Les stupéfiants, ce ne sont pas des bonbons
Malheureusement, Santé Canada a autorisé des concentrations inquiétantes de THC (jusqu’à 30 pour cent dans certains cas) dans les produits de cannabis séché. Si bien des produits comestibles seront achetés directement d’un détaillant, les produits «maison» pourraient contenir des taux encore plus élevés de THC.
Santé Canada n’a pas fait grand-choisi non plus pour encadrer l’information diffusée par l’industrie: elle a permis aux producteurs d’émettre des allégations sans fondement sur les vertus thérapeutiques du cannabis, ce qui renforce encore avantage la perception positif que les adolescents peuvent avoir du cannabis.
Les chocolats à la marijuana seront largement disponibles dès les produits comestibles sur le marché. (Shutterstock)
Si Santé Canada n’autorise pas la publicité directe sur le cannabis et exige que les produits soient emballés dans un contenant neutre associé aux messages d’avertissement, l’industrie du cannabis a le droit de faire du marketing par appelé des médias et sur leurs sites Internet.
Santé Canada doit faire mieux
Santé Canada a émis des vagues déclarations qui disent que les produits ne devraient pas être attrayants pour les jeunes, mais il semble difficile de croire que du chocolat et des bonbons parfumés nommés «Pineapple Orange Gummies» n’exerceraient pas un pouvoir d’attraction sur cette population…

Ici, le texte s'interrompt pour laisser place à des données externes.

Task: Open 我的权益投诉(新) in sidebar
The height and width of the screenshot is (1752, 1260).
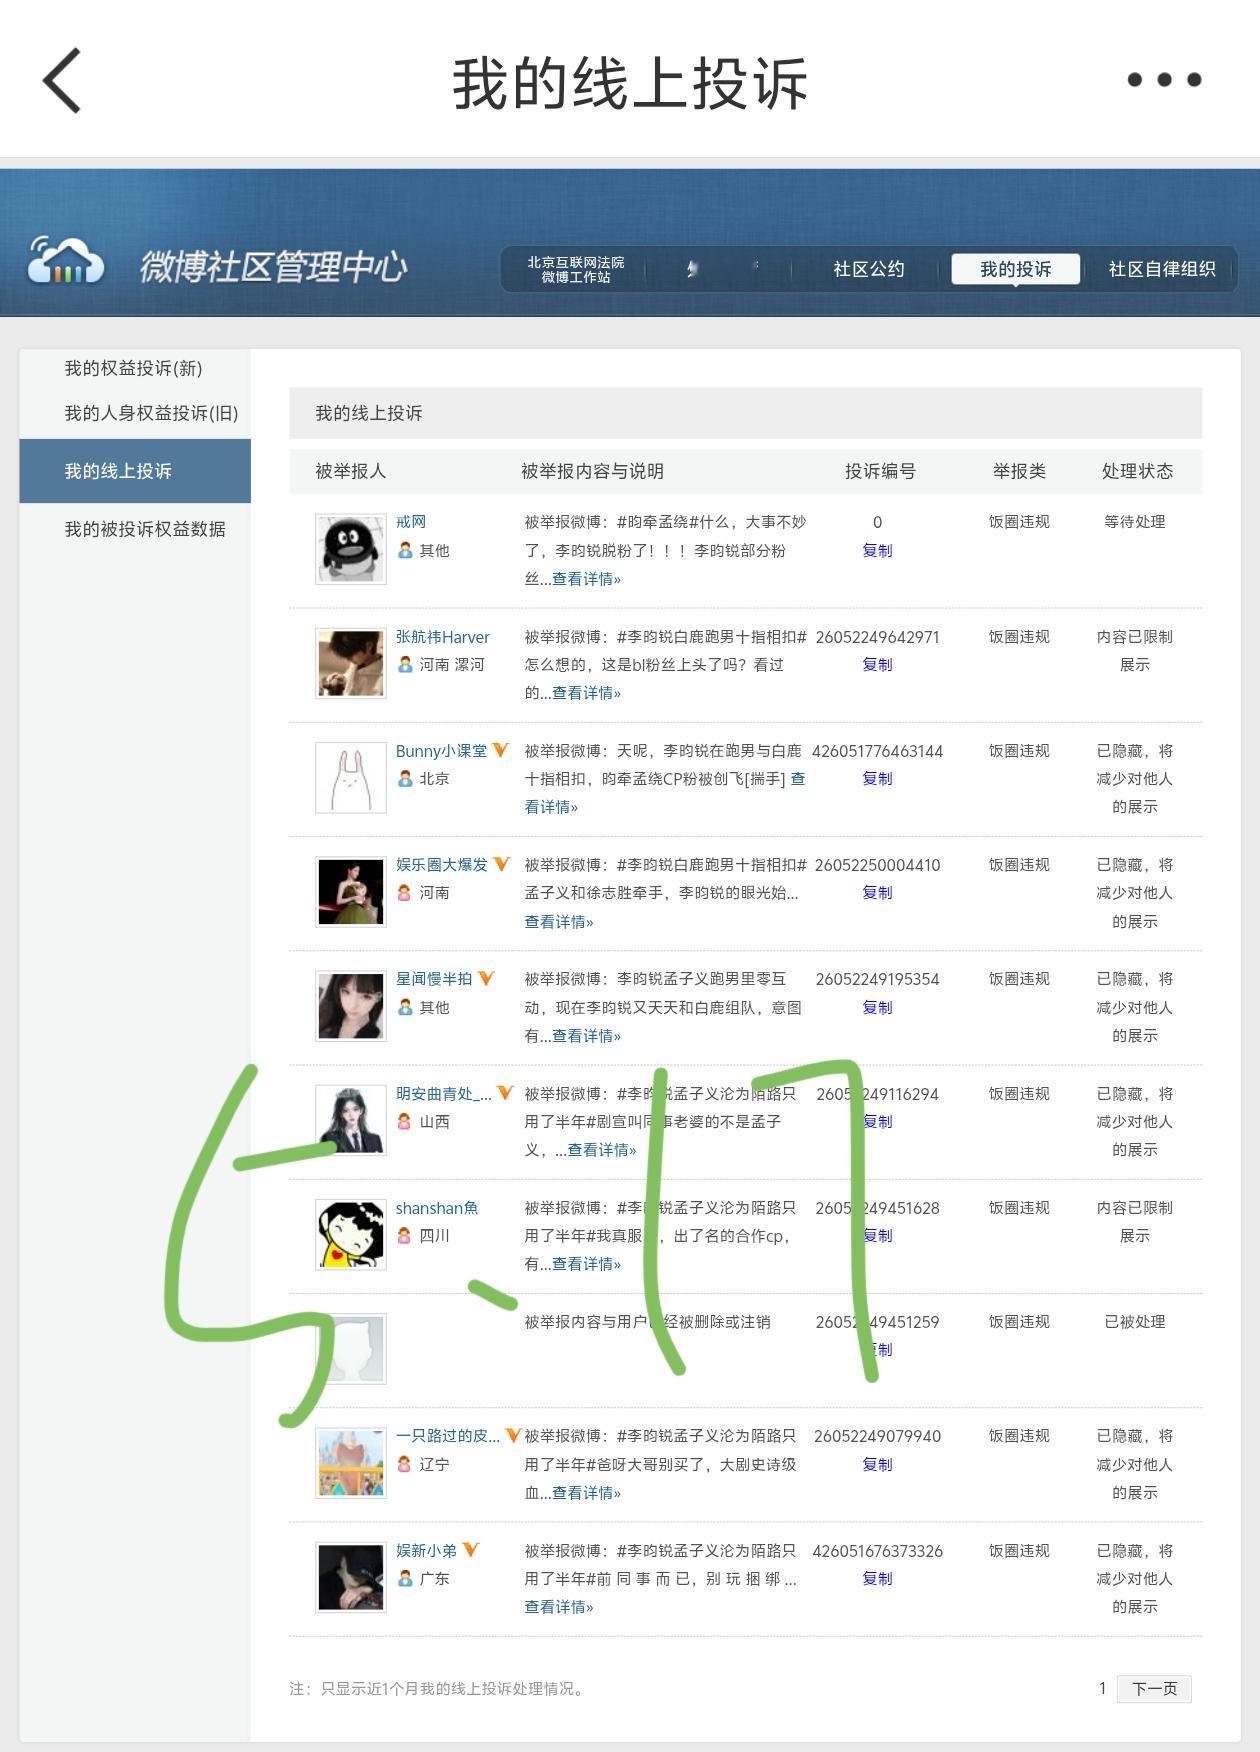Action: coord(134,368)
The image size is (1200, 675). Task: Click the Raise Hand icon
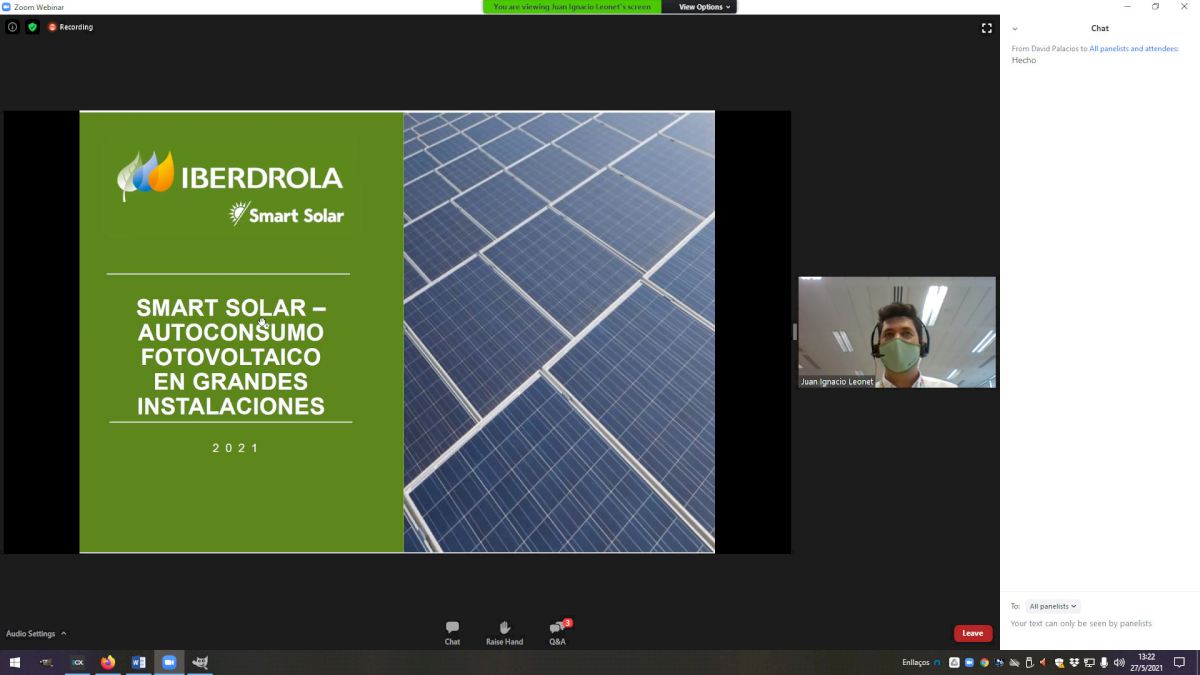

Il faut une campagne de santé publique mieux ciblée ainsi que des détournements détaillés sur les produits mis en vente. Éduquer les jeunes est un gros défi, mais il est impératif de faire.
Si c’est la Cour suprême du Canada qui a décidé d’autoriser le cannabis, c’est à Santé Canada qu’incombe la responsabilité réglementaire et éducative. En 2018, Santé Canada a alloué 100 millions de dollars répartis sur six ans pour l’éducation et le contrôle de l’usage du cannabis Mais ce sont 186 millions de dollars qui ont été récoltés en impôts dans les cinq premiers mois de la légalisation. Santé Canada peut et doit investir bien davantage en surveillance et en éducation. La santé collective de nos jeunes en dépend.